Sunday, 13 October 2019

Medical benefits - the traditional Tibetan way

My beautiful friend in the Men-Tsee-Khang waiting room
“You’ve got sore knees,” says the Tibetan traditional doctor.

“How did you know that?” I ask amazed.

I had literally taken just one confident step into the consulting room – how could he diagnose that I’ve had newly and unusually swollen and sore knees starting 10 days ago, just the week before I left for India?

I’m in back in Dharamsala for another 3 months editing publications for the Library of Tibetan Works and Archives. I’ve had a tough year health wise – head colds, tonsillitis, low iron, and the knees were the last straw – so one of the first things I did when I got back to my guest house away from home, Kailwood in McLeod Ganj, was to drop across Tipa Road to the Men Tsee Khang branch office to get a Tibetan traditional medicine check.

Men-Tsee-Khang – the Tibetan Medicine and Astro Science Institute – was founded in Tibet in 1916 by the 13th Dalai Lama to formalize the study of Tibetan traditional medicine, which is related to the ancient Indian Ayurvedic system. Men-Tsee-Khang was re-founded in India in 1961 by His Holiness 14th Dalai Lam. It was one of the first Tibetan Government in Exile bodies established after HHDL settled in this town in the foothills of the Dhauladar Ranges following his flight from the Chinese forces in 1959. Its mission is to preserve, promote and practice Sowa Rigpa, the traditional science of medicine, astronomy and astrology.

Old and young, monastic and lay come here
There are already a few people in the long narrow waiting room when I arrive. A traditionally dressed old lady with long silver-grey plaits is bustling around with an acupuncture needle sticking up out of her right hand between thumb and forefinger. She impatiently pops her head into a closed consulting room and is obviously told to go away and sit down.

Across from my bench by the window sits a very old man with bottle bottom spectacles and cloudy eyes. Along from me is a sick woman completely wrapped in shawls and scarves lying curled on the bench in silent suffering; a couple of maroon-robed monks primly hold their green health record books – like old fashioned savings account pass books.

I read my novel for a few minutes until the old lady charmingly but forcefully indicates I should get up and pass her the shopping bag she has left on my bench. Taking that as an introduction, I get permission to take her photo and tell her truthfully that she has a beautiful face.

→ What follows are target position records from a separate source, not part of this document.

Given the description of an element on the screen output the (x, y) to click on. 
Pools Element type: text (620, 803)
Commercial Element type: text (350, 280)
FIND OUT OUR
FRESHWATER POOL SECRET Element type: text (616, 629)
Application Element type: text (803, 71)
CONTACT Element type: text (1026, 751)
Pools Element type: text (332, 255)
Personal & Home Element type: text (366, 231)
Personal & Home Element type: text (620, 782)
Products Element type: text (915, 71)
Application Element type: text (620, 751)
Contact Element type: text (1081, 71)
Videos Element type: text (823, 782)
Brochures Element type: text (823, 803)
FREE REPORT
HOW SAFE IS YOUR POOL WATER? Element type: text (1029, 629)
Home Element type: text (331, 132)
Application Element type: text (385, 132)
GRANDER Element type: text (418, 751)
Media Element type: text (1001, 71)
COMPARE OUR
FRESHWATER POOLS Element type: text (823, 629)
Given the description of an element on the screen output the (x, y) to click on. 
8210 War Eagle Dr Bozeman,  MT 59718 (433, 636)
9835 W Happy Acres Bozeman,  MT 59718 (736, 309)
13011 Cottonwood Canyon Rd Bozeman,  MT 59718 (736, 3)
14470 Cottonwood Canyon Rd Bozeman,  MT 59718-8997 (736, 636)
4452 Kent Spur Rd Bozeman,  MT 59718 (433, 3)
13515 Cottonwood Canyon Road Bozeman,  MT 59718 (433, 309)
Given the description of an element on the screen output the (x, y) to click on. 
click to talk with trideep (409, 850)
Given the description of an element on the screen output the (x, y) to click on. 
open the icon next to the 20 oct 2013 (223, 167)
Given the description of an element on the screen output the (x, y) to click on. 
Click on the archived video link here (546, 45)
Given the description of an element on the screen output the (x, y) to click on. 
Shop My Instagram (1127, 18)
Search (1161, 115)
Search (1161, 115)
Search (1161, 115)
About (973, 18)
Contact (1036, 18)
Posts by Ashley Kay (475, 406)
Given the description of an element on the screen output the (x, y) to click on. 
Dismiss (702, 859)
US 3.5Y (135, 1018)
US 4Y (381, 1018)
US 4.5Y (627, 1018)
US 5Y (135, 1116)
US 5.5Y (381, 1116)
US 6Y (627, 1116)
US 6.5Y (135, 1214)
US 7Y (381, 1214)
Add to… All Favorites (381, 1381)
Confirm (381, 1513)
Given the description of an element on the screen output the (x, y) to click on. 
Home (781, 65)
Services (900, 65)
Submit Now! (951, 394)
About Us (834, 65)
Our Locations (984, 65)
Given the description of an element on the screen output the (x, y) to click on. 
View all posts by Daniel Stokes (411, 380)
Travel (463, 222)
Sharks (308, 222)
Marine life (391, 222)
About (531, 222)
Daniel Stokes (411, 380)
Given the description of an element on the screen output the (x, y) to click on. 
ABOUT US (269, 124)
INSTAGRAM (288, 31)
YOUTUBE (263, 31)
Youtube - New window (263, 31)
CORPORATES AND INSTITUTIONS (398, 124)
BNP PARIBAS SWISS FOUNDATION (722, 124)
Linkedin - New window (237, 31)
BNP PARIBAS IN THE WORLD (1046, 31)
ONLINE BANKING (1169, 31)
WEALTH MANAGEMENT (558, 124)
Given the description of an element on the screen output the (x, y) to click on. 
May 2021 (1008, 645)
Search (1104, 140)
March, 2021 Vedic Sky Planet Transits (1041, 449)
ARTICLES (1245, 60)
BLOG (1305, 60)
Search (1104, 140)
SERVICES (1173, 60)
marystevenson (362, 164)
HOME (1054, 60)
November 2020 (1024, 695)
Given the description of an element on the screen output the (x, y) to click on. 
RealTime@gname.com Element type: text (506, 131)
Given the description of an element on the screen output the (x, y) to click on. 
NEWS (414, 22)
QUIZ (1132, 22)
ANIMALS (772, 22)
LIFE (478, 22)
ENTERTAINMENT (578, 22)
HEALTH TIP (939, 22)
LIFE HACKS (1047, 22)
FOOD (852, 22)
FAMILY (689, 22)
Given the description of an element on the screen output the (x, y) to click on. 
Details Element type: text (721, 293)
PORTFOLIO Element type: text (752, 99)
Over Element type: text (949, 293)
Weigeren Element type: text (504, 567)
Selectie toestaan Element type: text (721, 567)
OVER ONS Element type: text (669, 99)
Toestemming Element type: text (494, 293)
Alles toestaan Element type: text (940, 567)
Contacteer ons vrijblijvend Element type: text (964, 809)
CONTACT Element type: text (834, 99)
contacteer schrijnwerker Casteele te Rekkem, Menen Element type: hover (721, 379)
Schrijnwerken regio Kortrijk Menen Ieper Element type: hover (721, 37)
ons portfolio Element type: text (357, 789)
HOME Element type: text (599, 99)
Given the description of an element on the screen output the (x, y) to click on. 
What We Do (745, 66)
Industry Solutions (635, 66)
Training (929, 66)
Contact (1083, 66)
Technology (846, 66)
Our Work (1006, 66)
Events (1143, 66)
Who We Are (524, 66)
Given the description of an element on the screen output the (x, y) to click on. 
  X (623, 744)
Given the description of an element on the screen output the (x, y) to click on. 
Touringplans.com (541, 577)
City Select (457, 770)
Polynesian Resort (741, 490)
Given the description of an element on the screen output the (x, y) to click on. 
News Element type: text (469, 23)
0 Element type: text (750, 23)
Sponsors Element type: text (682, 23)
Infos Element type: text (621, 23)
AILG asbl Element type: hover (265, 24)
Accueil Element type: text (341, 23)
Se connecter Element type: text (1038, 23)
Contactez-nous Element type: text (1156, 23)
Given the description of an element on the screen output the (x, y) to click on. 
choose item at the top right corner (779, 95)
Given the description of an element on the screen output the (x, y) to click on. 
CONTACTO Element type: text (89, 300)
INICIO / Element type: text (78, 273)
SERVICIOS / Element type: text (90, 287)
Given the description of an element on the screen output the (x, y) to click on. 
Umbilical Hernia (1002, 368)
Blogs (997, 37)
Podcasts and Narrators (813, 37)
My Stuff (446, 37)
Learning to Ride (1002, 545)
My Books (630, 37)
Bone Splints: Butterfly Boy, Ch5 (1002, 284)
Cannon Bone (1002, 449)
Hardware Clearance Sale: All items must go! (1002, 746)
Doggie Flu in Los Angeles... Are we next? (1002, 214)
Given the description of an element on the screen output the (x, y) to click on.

“Beeeooootifull!” she echoes in amusement.

I take the old man’s photo too, but he is so blind I’m not sure he can see what I show him. He is also very deaf because one of the doctors comes out and shouts instructions (?) loudly and directly into his left ear.

I have picked up numbered wooden disk 30 from the bunch hanging by the open window and soon it’s my turn to take one step into tiny consulting room number C-2 (written in uneven painted hand on the wooden door) to see CMO Doctor Yeshe Dorjee. He looks like a tired middle-aged middle school maths teacher in his grey knitted vest and checked shirt and horn rims.

Millimetre by millimetre he checks the pulses in my left and then right wrists. The first thing he diagnoses is the accurate assessment of my knees, but the rest of the diagnosis sounds like vague end-of-the-pier fake mind reading waffle.

“You have tiredness ” (He really only had to look at me.)

“You have wind, a bit of nausea, loose bowels, headaches, breathlessness.” ( Hey, I’m an elderly white tourist in the Himalayas, that’s not a difficult call.)

“Yes, a bit, now and then,” I concur politely.

A couple of suggestions I fling straight back. “Earaches.” “Nah, never get earaches.”

My prescription and medicines, with instructions
He scrawls Tibetan across a prescription sheet and tells me to come back in 15 days because I have deep issues.

At the cashier’s window, the very sick woman is now leaning her head and arms on the counter as if unable to stand. I hope she hasn’t got something contagious but I’m ‘queuing’ in a tight huddle with my fellow patients so we are all at equal risk.

Once I’ve paid my 375 rupees for consultation and medicine, I cross to the pharmacy window where Norbu the dispenser works in a room lined with shelves holding huge jars of 48 shades of brown balls of medicine, like an old-fashioned monochrome sweet shop. I get 5 little brown envelopes of various brown balls and graphic instructions. I will have to grind the balls down to gritty bitter powder at various times of day and swill them down with warm water. Like concentration camp coffee.

Working at my desk later that day I experience a half hour of acute, out-of-the-blue earache. Did Dr Dorjee predict that,? Or cause it? And how did he know about my knees?

I’ll be back to find out in fifteen days.